Aber die zahllosen Nächte, die er außerhalb des Hauptquartiers verbrachte, ohne dass jemand wusste, wo er sich aufhielt, ließen wenig Zweifel daran zu, dass der Krieger in dieser Hinsicht auf seine Kosten kam. Eine so behütet aufgewachsene Frau wie Elise konnte für einen Eisklotz wie Tegan doch nicht mehr bedeuten als eine flüchtige Affäre.

„Verdammt noch mal“, murmelte Chase und knallte die Faust gegen die Wand. Es war eine sinnlose Tat, die ihm nur noch mehr Schmerz einbrachte. Aber der war ihm jetzt willkommen. Er wollte bluten. Wenn er dabei ein paar Rogues abknallen konnte, umso besser.

Er stapfte den Gang hinauf und traf auf Dante, der mit Niko, Brock und Kade vor dem Techniklabor herumhing, allesamt bis an die Zähne bewaffnet wie er selbst, bereit für ihren nächtlichen Einsatz an der Oberfläche.

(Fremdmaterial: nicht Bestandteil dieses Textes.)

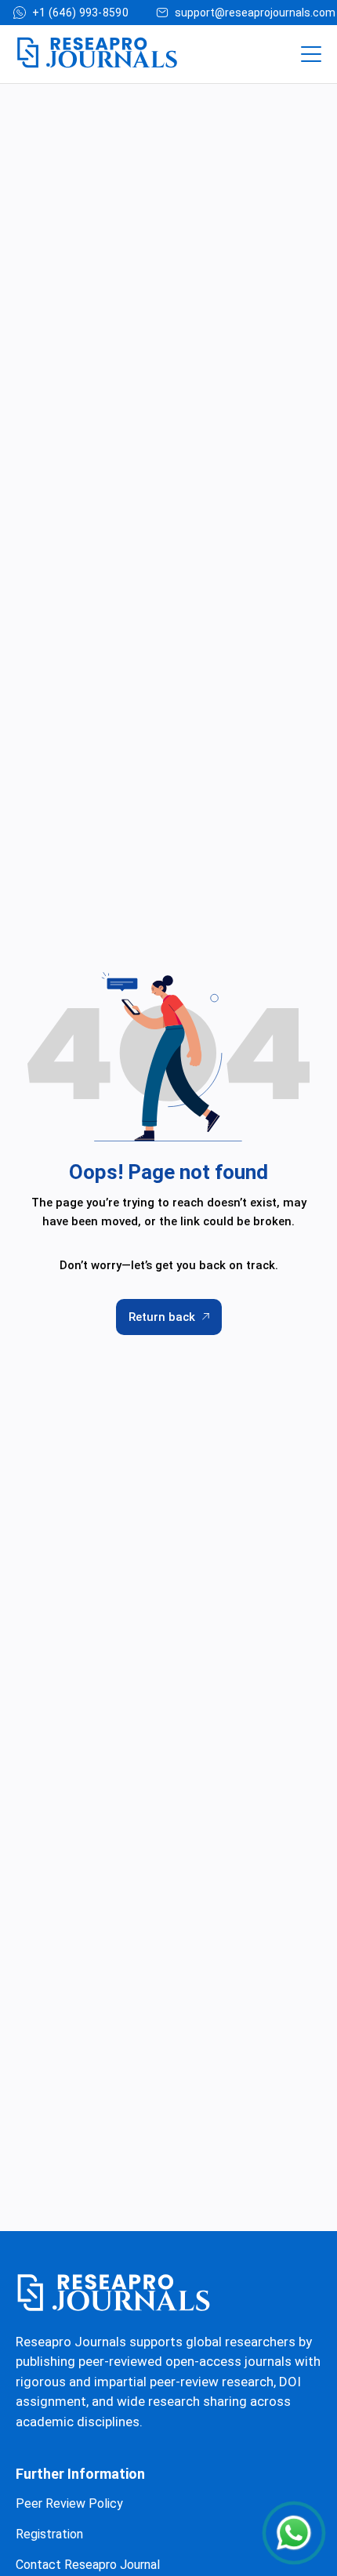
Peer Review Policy (69, 2503)
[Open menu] (311, 54)
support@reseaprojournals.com (255, 12)
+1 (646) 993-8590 (80, 12)
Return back (162, 1317)
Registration (49, 2534)
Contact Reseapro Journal (88, 2564)
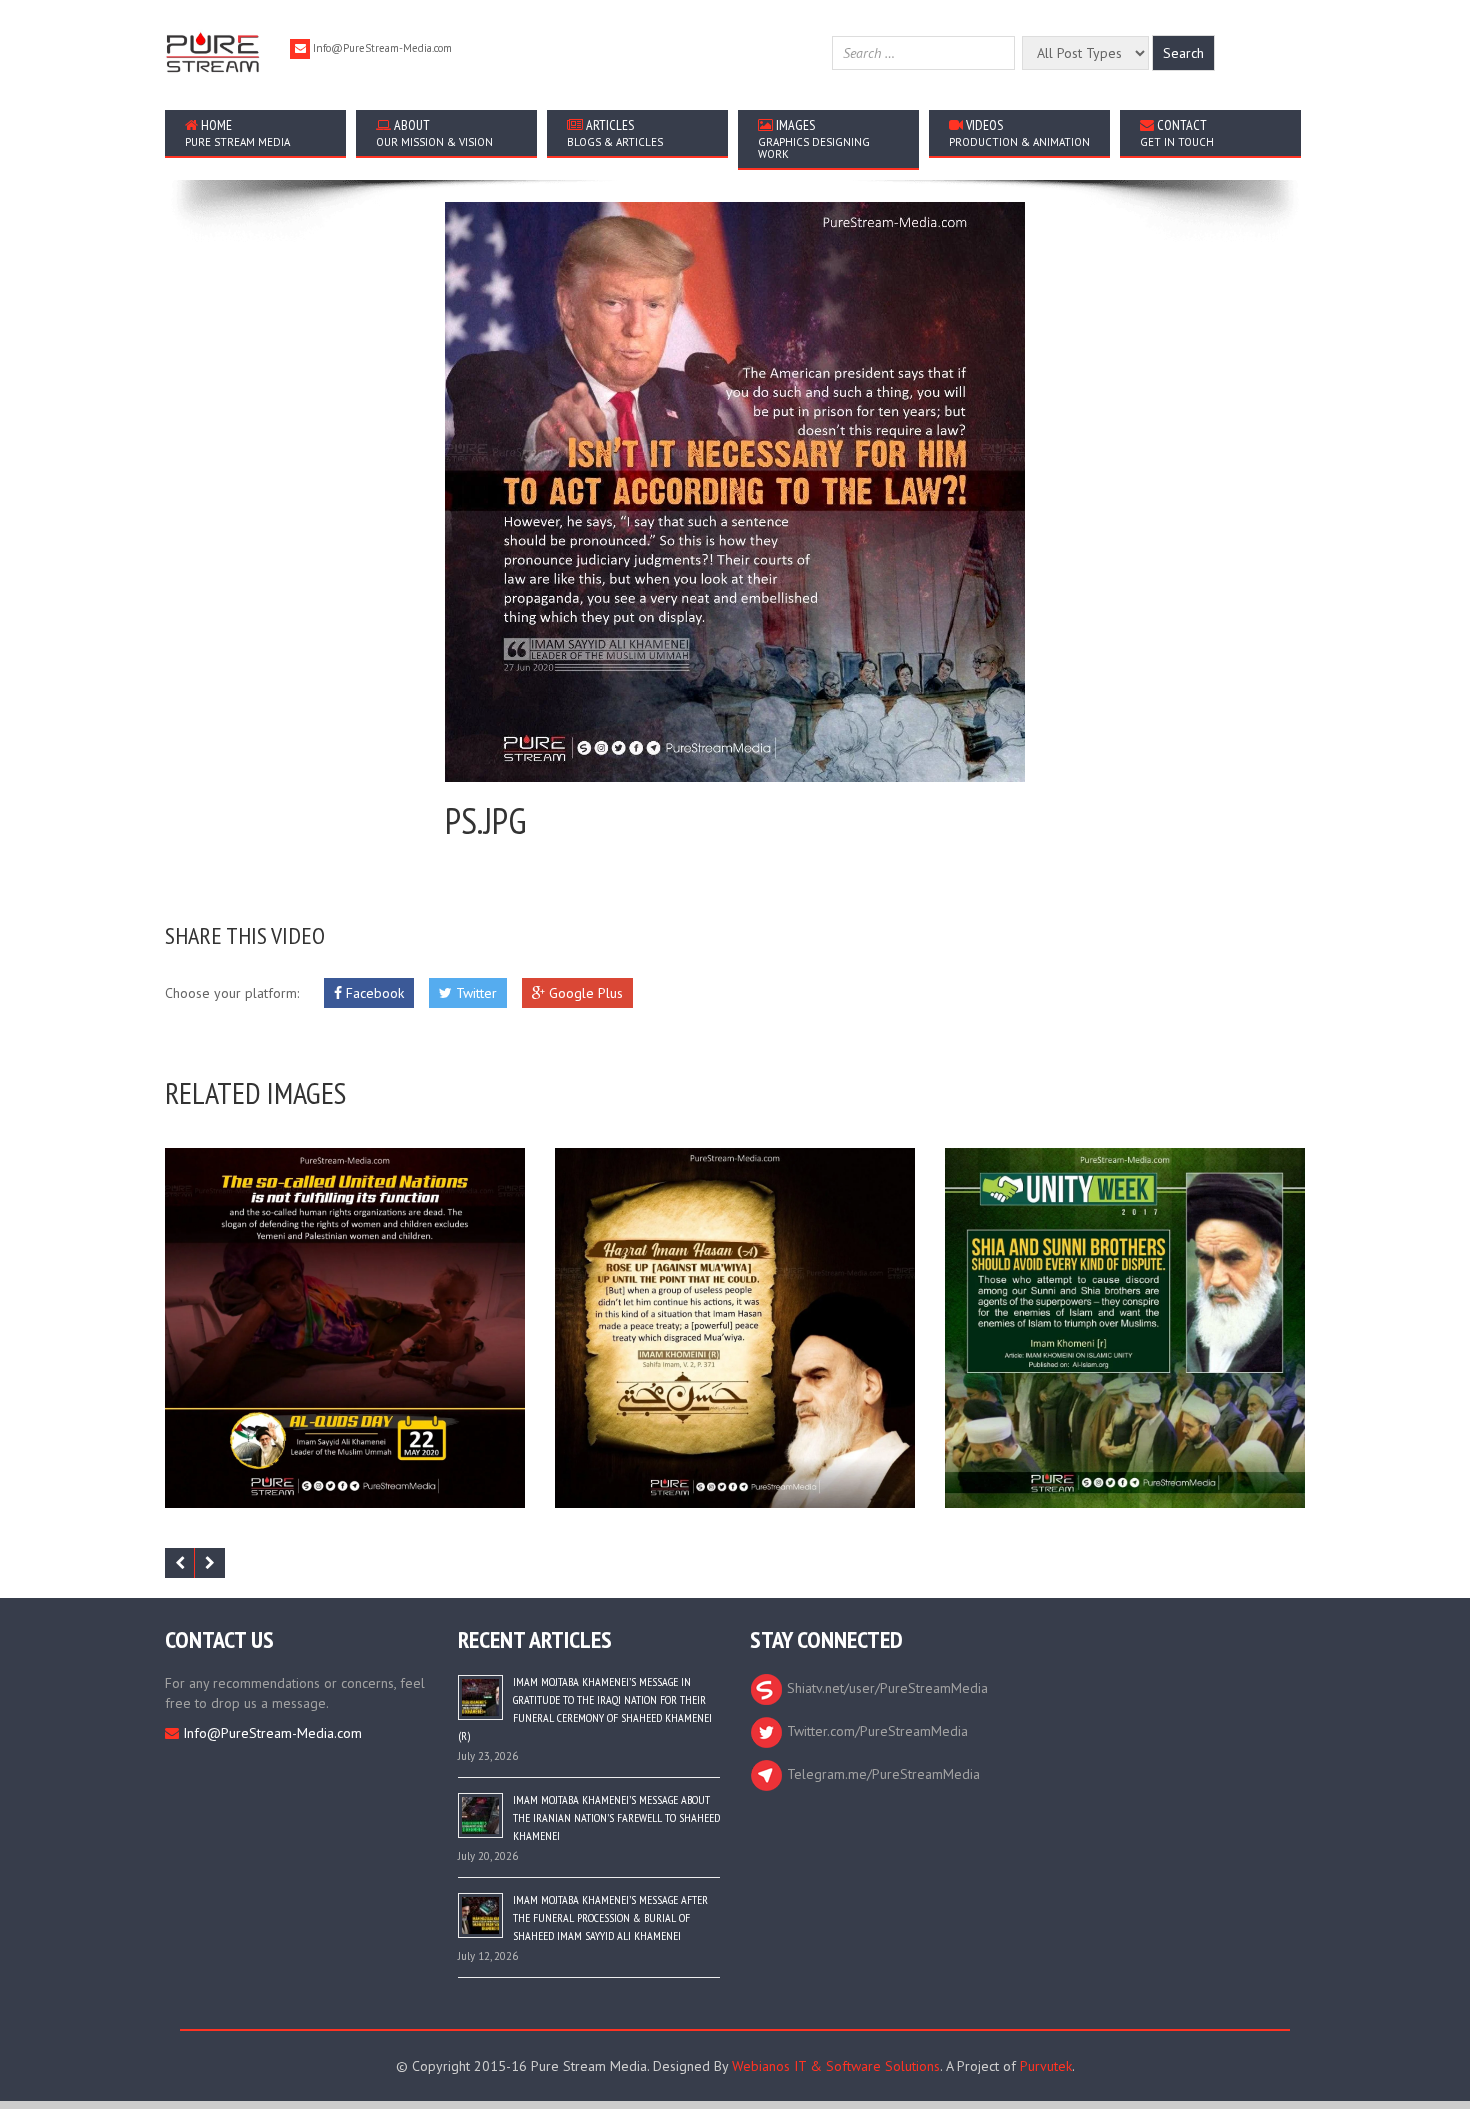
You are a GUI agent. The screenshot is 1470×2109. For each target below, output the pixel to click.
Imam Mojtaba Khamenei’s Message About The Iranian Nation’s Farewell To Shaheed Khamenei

Als er sich näherte, nickte ihm Dante grüßend zu, seine whiskyfarbenen Augen verengten sich nachdenklich. „Sie sind weg“, sagte er, als sollte Chase erleichtert sein, das zu hören.

„Bist du okay, Harvard?“

„Sehe ich aus, als bräuchte ich Streicheleinheiten, verdammt noch mal?“, blaffte er. „Mir wird’s jedenfalls noch viel besser gehen, wenn meine Füße endlich wieder auf der Straße sind und mir Rogueblut von den Händen tropft. Hat hier einer Lust, heute Nacht ein paar Blutsauger einzuäschern, oder wollt ihr lieber weiter hier unten rumstehen?“

Er wartete keine Antwort ab und ging mit dunkler, tödlicher Zielstrebigkeit auf den Fahrstuhl des Hauptquartiers zu, nach und nach gefolgt von den anderen Kriegern.

15

Elise döste den Großteil der neun Stunden, die der Flug nach Berlin dauerte. Tegan blieb jedoch wach. Den modernen Transportmitteln hatte er noch nie viel abgewinnen können, und während er die Vorteile des Düsenzeitalters durchaus anerkannte, stand diese Art der Fortbewegung - eingesperrt in mehreren Tonnen Stahl mit über siebenhundert Stundenkilometern in einer Höhe von ungefähr zehntausend Metern durch die Luft zu rasen - eindeutig an letzter Stelle seiner Lieblingsbeschäftigungen.

Mit Erleichterung stellte er fest, dass der Privatjet über dem Flughafen Berlin Tegel zum Landeanflug ansetzte. Wenige Minuten später setzte das Fahrwerk des schlanken Flugzeuges auf der Landebahn auf.

„Wir sind da“, sagte er zu Elise, als der weiche Ruck der Landung sie weckte.

Sie streckte sich sittsam und gähnte hinter vorgehaltener Hand. „Hab ich die ganze Zeit geschlafen?“

Tegan zuckte die Achseln. „Du hattest die Ruhe nötig. Dein Organismus stellt sich immer noch auf das Blut ein, das du zu dir genommen hast.“

Sie errötete, ein paar Schattierungen dunkler als das Rosa, das ihr seit ihrem Blutmahl der letzten Nacht in die Wangen gestiegen war. Sie wandte den Kopf ab, als wolle sie ihre Reaktion vor ihm verbergen, schob die kleine ovale Fensterabdeckung in die Höhe und betrachtete das Stadtbild, wie es kurz vor Sonnenaufgang vor ihnen lag.